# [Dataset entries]
►

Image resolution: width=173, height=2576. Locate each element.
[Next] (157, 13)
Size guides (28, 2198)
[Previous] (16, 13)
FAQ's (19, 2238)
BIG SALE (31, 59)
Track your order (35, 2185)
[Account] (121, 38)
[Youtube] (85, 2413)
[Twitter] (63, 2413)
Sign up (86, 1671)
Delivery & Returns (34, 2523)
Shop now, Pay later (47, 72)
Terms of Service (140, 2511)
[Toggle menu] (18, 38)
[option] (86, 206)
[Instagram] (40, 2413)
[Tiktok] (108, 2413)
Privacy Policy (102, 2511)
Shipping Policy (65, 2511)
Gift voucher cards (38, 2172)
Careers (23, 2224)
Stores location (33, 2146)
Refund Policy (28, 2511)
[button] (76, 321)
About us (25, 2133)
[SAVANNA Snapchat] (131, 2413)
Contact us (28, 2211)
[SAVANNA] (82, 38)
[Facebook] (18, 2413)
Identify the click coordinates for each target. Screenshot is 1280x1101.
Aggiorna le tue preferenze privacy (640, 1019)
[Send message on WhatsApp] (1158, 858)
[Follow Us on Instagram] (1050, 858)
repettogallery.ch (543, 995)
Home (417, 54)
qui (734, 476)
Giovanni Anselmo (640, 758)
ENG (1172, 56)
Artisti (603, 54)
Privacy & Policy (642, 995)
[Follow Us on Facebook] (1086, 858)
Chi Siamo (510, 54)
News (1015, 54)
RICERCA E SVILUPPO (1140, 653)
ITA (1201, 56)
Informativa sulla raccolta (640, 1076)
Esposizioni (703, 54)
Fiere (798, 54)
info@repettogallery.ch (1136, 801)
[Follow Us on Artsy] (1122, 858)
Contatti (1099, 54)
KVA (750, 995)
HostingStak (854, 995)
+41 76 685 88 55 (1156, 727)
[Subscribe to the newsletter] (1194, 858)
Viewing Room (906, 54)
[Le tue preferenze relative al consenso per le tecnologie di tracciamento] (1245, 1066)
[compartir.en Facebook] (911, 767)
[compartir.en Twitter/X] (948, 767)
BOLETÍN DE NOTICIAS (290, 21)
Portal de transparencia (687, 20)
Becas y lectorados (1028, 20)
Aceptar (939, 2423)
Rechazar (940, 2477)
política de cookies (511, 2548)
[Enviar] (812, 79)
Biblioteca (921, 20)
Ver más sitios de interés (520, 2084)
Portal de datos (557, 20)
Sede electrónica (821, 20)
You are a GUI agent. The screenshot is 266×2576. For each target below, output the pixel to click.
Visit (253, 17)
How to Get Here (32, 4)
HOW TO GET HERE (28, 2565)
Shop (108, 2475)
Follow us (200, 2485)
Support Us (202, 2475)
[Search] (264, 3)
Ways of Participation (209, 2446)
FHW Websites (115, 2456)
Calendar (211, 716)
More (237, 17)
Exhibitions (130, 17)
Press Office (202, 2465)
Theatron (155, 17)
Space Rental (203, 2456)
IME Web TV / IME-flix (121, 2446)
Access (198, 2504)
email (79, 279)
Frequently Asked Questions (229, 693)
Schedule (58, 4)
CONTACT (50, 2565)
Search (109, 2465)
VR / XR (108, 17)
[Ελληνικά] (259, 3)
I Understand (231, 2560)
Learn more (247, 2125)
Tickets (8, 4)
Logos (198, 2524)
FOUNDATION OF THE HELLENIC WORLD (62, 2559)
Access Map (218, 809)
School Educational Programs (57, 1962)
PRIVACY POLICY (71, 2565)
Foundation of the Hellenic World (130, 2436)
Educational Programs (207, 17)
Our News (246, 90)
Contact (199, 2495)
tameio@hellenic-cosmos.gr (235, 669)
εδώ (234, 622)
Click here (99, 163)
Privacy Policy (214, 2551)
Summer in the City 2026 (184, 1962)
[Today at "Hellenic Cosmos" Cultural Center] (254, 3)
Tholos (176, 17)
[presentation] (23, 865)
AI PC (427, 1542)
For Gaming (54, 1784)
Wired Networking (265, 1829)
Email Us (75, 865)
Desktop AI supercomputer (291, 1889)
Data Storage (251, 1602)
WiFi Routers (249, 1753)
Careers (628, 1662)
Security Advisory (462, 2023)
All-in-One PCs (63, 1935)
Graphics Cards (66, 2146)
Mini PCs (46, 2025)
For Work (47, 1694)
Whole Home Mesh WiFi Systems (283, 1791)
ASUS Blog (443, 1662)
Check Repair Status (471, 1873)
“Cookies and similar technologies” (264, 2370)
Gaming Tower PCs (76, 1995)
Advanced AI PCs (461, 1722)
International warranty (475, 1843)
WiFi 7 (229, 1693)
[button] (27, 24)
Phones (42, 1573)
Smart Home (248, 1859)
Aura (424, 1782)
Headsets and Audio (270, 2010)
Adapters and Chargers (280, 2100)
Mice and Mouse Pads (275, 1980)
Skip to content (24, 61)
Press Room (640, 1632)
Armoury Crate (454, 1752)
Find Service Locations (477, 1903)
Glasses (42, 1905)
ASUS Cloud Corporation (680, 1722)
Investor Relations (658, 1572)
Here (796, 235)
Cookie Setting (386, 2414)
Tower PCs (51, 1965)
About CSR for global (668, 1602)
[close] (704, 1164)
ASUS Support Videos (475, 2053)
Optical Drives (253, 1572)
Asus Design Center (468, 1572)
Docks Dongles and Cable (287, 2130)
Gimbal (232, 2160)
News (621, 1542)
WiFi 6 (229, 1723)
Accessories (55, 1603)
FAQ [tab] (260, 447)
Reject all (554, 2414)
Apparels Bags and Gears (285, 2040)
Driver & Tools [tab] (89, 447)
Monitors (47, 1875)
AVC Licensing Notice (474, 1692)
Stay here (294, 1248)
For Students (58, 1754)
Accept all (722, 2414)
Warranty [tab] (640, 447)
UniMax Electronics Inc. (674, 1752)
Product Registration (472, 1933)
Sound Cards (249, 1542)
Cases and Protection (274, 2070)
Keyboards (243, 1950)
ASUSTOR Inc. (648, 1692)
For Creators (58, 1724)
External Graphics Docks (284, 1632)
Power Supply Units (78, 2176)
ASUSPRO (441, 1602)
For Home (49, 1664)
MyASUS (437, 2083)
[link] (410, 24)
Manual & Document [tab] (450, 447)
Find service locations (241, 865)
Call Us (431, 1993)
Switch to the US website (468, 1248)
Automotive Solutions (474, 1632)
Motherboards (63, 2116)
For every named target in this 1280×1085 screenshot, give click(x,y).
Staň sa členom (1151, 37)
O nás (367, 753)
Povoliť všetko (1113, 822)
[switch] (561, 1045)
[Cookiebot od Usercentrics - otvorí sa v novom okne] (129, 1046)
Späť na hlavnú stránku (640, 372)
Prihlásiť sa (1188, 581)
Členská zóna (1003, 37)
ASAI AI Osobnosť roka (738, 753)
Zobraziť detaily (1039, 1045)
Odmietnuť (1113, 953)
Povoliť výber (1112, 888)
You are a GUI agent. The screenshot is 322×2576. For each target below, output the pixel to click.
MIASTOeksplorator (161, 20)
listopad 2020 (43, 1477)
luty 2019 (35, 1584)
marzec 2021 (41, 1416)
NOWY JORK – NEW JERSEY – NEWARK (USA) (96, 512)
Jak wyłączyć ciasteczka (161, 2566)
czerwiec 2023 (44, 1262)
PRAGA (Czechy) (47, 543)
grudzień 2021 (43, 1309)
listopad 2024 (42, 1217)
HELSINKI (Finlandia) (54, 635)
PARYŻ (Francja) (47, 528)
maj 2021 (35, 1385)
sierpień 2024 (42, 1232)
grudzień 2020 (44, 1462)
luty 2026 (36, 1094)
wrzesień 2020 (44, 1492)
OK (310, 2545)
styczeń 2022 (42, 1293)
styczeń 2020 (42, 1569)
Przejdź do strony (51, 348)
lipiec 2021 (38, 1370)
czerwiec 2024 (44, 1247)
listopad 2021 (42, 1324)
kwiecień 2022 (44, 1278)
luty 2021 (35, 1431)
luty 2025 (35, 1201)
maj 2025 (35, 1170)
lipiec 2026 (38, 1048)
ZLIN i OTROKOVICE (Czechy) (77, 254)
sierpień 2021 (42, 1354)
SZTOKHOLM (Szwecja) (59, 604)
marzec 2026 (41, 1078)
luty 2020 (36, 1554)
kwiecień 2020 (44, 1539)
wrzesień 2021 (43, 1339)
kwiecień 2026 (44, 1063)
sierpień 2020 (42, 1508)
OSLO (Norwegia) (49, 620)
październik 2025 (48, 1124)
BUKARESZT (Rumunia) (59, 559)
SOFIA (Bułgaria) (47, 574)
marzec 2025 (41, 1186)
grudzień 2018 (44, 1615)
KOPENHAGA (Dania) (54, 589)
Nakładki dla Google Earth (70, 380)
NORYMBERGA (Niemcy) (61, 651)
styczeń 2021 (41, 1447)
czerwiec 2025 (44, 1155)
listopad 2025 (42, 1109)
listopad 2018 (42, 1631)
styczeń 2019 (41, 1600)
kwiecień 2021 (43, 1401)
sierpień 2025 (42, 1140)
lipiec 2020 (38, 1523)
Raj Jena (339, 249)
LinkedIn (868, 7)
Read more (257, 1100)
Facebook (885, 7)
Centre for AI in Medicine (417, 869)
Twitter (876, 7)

◄

# [EXERCISE OBJECTIVE]
Identify the lines above that contain the word "agent", then copy them.

# [REPLY]
You are a GUI agent. The screenshot is 266×2576. For each target below, output the pixel to click.
You are a GUI agent. The screenshot is 322×2576. For each target below, output the pixel to click.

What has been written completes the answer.